▶ _PROBLEM_
Give back every record exactly as written.

▶ _INPUT DATA_
[Start of section]

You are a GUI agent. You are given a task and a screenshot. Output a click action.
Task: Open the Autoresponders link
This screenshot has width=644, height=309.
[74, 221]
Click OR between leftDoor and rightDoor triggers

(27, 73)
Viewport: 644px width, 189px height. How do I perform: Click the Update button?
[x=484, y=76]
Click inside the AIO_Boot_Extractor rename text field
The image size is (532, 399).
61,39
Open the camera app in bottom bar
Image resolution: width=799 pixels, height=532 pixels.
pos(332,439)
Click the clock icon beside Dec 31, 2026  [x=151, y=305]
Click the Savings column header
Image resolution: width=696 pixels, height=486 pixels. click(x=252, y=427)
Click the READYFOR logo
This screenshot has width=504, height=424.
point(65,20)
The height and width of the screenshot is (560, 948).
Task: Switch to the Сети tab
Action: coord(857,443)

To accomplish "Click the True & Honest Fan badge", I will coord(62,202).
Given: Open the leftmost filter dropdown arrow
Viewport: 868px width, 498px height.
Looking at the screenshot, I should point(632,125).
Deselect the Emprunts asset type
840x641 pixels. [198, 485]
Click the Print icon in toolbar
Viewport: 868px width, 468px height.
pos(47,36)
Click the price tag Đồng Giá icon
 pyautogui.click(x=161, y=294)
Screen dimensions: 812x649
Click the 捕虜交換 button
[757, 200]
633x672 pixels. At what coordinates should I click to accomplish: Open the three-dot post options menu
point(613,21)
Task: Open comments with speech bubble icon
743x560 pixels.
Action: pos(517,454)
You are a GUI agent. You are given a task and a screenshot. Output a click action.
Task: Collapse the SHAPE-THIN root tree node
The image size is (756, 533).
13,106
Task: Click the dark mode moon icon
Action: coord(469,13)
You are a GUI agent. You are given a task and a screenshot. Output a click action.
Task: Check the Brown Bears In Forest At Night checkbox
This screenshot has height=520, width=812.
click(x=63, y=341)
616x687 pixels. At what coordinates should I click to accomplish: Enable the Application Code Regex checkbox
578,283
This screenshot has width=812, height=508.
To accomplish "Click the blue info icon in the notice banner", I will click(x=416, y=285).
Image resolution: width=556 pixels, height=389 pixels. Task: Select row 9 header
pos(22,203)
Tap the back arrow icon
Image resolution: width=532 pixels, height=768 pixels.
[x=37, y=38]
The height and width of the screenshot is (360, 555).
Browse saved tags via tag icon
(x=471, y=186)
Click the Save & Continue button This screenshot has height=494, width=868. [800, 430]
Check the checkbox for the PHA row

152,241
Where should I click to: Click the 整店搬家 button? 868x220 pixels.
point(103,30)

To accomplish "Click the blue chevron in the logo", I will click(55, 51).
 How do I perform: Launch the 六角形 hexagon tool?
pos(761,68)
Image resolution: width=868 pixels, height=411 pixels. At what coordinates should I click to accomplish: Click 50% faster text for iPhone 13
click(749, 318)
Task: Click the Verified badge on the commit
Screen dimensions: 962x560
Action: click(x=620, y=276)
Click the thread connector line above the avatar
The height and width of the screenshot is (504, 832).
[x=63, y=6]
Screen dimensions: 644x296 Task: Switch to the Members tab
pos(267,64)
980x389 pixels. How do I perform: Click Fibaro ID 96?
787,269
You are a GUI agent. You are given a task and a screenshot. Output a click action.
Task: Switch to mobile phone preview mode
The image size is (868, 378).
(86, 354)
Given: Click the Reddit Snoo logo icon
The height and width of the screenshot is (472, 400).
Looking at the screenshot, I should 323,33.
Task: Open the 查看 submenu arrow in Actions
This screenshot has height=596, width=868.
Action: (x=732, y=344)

[End of section]

▶ _TASK OUTPUT_
You are a GUI agent. You are given a task and a screenshot. Output a click action.
Task: Open the Autoresponders link
This screenshot has width=644, height=309.
[74, 221]
Click OR between leftDoor and rightDoor triggers

(27, 73)
Viewport: 644px width, 189px height. How do I perform: Click the Update button?
[x=484, y=76]
Click inside the AIO_Boot_Extractor rename text field
The image size is (532, 399).
61,39
Open the camera app in bottom bar
Image resolution: width=799 pixels, height=532 pixels.
pos(332,439)
Click the clock icon beside Dec 31, 2026  [x=151, y=305]
Click the Savings column header
Image resolution: width=696 pixels, height=486 pixels. click(x=252, y=427)
Click the READYFOR logo
This screenshot has width=504, height=424.
point(65,20)
The height and width of the screenshot is (560, 948).
Task: Switch to the Сети tab
Action: coord(857,443)

To accomplish "Click the True & Honest Fan badge", I will coord(62,202).
Given: Open the leftmost filter dropdown arrow
Viewport: 868px width, 498px height.
Looking at the screenshot, I should point(632,125).
Deselect the Emprunts asset type
840x641 pixels. [198, 485]
Click the Print icon in toolbar
Viewport: 868px width, 468px height.
pos(47,36)
Click the price tag Đồng Giá icon
 pyautogui.click(x=161, y=294)
Screen dimensions: 812x649
Click the 捕虜交換 button
[757, 200]
633x672 pixels. At what coordinates should I click to accomplish: Open the three-dot post options menu
point(613,21)
Task: Open comments with speech bubble icon
743x560 pixels.
Action: pos(517,454)
You are a GUI agent. You are given a task and a screenshot. Output a click action.
Task: Collapse the SHAPE-THIN root tree node
The image size is (756, 533).
13,106
Task: Click the dark mode moon icon
Action: coord(469,13)
You are a GUI agent. You are given a task and a screenshot. Output a click action.
Task: Check the Brown Bears In Forest At Night checkbox
This screenshot has height=520, width=812.
click(x=63, y=341)
616x687 pixels. At what coordinates should I click to accomplish: Enable the Application Code Regex checkbox
578,283
This screenshot has width=812, height=508.
To accomplish "Click the blue info icon in the notice banner", I will click(x=416, y=285).
Image resolution: width=556 pixels, height=389 pixels. Task: Select row 9 header
pos(22,203)
Tap the back arrow icon
Image resolution: width=532 pixels, height=768 pixels.
[x=37, y=38]
The height and width of the screenshot is (360, 555).
Browse saved tags via tag icon
(x=471, y=186)
Click the Save & Continue button This screenshot has height=494, width=868. [800, 430]
Check the checkbox for the PHA row

152,241
Where should I click to: Click the 整店搬家 button? 868x220 pixels.
point(103,30)

To accomplish "Click the blue chevron in the logo", I will click(55, 51).
 How do I perform: Launch the 六角形 hexagon tool?
pos(761,68)
Image resolution: width=868 pixels, height=411 pixels. At what coordinates should I click to accomplish: Click 50% faster text for iPhone 13
click(749, 318)
Task: Click the Verified badge on the commit
Screen dimensions: 962x560
Action: click(x=620, y=276)
Click the thread connector line above the avatar
The height and width of the screenshot is (504, 832).
[x=63, y=6]
Screen dimensions: 644x296 Task: Switch to the Members tab
pos(267,64)
980x389 pixels. How do I perform: Click Fibaro ID 96?
787,269
You are a GUI agent. You are given a task and a screenshot. Output a click action.
Task: Switch to mobile phone preview mode
The image size is (868, 378).
(86, 354)
Given: Click the Reddit Snoo logo icon
The height and width of the screenshot is (472, 400).
Looking at the screenshot, I should 323,33.
Task: Open the 查看 submenu arrow in Actions
This screenshot has height=596, width=868.
Action: (x=732, y=344)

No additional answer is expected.